Let’s now move on to CRR and SLR, which stand for Cash Reserve Ratio and Statutory Liquidity Ratio respectively.

CRR, or Cash Reserve Ratio is the minimum percentage of cash deposits which need to be maintained by commercial banks with RBI. The CRR as of Jul, 2021 is 4%, which basically means that for every Rs.100 deposited with the bank, the bank needs to deposit Rs.4 with the RBI.

Commercial banks do not earn any interest on keeping this cash deposited with the RBI and cannot use it for any investment or lending purposes. The purpose of CRR is to ensure that commercial banks maintain a minimum level of liquidity.

SLR, or Statutory Liquidity Ratio is the minimum percentage of deposits which need to be maintained by commercial banks in the form of gold or other RBI-approved securities, as per the guidelines set by the RBI. The SLR as of Jul, 2021 is 18%.

CRR and SLR are important monetary policy tools employed by the RBI to control inflation levels, let’s take a look at how they exactly work.

RBI may increase the CRR and SLR levels in order to control rising inflation levels. By increasing the CRR and SLR, commercial banks have to maintain more cash and liquid assets reserved with the RBI respectively. This in turn reduces the funds available with commercial banks to lend out in the form of loans. This then decreases the overall supply of money in the economy thereby bringing inflation levels under control.

Conversely, RBI may decrease the levels of CRR and SLR to increase the liquidity in the economy. This increase in the CRR and SLR means that commercial banks have to maintain lesser amounts of cash and liquid assets with the RBI, which means that they now have more money to lend to businesses and individuals. This move increases the overall supply of money in the economy, potentially increasing the growth rate of the economy.

Let’s now deal with Open Market Operations

Open Market Operations, or OMOs are acts of selling or buying securities by the RBI in the money market.

They are used by the RBI to stabilize the liquidity in the market.

When RBI sells securities in the market, many market participants buy them which reduces the supply of money in the market due to the transfer of money from market participants to the RBI. The opposite happens when RBI buys securities.

The main goal of doing all this is to regulate the supply of money in the economy and promote stability while controlling inflation.

To conclude, let’s summarize everything we discussed:

  1. The Reserve Bank of India formulates the monetary policy, according to which it controls inflation and helps create an environment for the economy's growth.
  2. Repo rate is the rate at which RBI lends money to commercial banks and reverse repo rate is the rate of interest which commercial banks get upon depositing surplus funds with the RBI. Repo rate can be increased in order to control high inflation levels or decrease liquidity in the economy.
  3. Cash Reserve Ratio is the minimum percentage of cash deposits which need to be maintained by commercial banks.
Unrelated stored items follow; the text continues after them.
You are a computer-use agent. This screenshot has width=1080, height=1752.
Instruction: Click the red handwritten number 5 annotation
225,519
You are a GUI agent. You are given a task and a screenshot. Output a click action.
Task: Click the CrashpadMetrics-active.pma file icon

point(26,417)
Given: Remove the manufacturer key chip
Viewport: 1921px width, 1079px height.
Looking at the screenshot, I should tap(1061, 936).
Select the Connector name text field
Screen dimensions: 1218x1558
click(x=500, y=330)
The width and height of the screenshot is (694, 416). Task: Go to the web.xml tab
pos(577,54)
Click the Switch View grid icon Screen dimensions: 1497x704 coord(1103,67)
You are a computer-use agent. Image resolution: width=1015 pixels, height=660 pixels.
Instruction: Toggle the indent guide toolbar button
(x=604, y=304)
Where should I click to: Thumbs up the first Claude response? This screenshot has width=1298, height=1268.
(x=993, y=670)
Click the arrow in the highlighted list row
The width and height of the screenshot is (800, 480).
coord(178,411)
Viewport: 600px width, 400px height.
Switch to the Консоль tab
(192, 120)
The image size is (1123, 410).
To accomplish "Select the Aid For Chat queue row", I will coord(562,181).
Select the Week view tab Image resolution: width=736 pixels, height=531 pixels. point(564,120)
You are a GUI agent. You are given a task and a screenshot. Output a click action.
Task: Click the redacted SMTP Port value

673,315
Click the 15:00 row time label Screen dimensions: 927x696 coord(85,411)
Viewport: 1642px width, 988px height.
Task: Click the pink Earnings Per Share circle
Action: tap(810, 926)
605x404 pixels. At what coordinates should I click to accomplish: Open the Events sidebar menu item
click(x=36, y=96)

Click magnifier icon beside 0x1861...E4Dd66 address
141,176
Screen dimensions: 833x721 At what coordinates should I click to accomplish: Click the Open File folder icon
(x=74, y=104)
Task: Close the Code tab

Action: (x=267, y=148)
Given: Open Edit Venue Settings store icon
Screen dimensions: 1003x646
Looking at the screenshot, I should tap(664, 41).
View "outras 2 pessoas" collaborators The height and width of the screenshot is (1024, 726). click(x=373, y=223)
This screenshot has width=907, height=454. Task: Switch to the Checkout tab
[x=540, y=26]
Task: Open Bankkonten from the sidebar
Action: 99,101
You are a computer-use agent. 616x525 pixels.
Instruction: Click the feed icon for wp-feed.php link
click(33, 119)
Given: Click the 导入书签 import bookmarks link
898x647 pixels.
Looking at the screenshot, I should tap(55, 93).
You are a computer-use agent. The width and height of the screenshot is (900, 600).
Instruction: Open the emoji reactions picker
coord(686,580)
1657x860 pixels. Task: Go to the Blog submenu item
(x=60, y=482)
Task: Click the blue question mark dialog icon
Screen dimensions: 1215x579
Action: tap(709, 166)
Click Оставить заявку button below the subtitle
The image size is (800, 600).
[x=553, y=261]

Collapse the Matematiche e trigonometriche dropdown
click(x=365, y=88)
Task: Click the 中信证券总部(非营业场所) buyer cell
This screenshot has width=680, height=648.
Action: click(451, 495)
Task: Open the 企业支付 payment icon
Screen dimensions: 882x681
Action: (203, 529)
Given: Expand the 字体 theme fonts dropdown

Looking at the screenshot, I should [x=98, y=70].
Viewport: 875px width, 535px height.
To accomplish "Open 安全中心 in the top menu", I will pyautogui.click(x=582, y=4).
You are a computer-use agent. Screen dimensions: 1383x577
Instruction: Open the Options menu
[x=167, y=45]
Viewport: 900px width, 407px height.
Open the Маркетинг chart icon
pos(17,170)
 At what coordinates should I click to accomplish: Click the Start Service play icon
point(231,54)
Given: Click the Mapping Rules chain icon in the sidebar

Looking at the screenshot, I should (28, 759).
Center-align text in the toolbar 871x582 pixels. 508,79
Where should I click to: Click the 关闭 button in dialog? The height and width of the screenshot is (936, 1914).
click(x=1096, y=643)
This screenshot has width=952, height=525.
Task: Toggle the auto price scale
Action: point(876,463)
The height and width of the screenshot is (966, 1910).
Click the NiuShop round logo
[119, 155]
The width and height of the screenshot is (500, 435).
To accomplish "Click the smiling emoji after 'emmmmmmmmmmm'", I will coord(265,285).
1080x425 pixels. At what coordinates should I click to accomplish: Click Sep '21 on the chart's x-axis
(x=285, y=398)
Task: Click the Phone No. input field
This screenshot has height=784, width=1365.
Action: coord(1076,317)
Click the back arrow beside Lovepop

Statutory Liquidity Ratio is the minimum percentage of deposits which need to be maintained by commercial banks in the form of gold or other RBI-approved securities, as per the guidelines set by the RBI. CRR and SLR can be increased to control high inflation levels or decrease liquidity in the economy.
  4. In Open Market Operations, the RBI buys and sells government securities with the goal of regulating the money supply in the economy.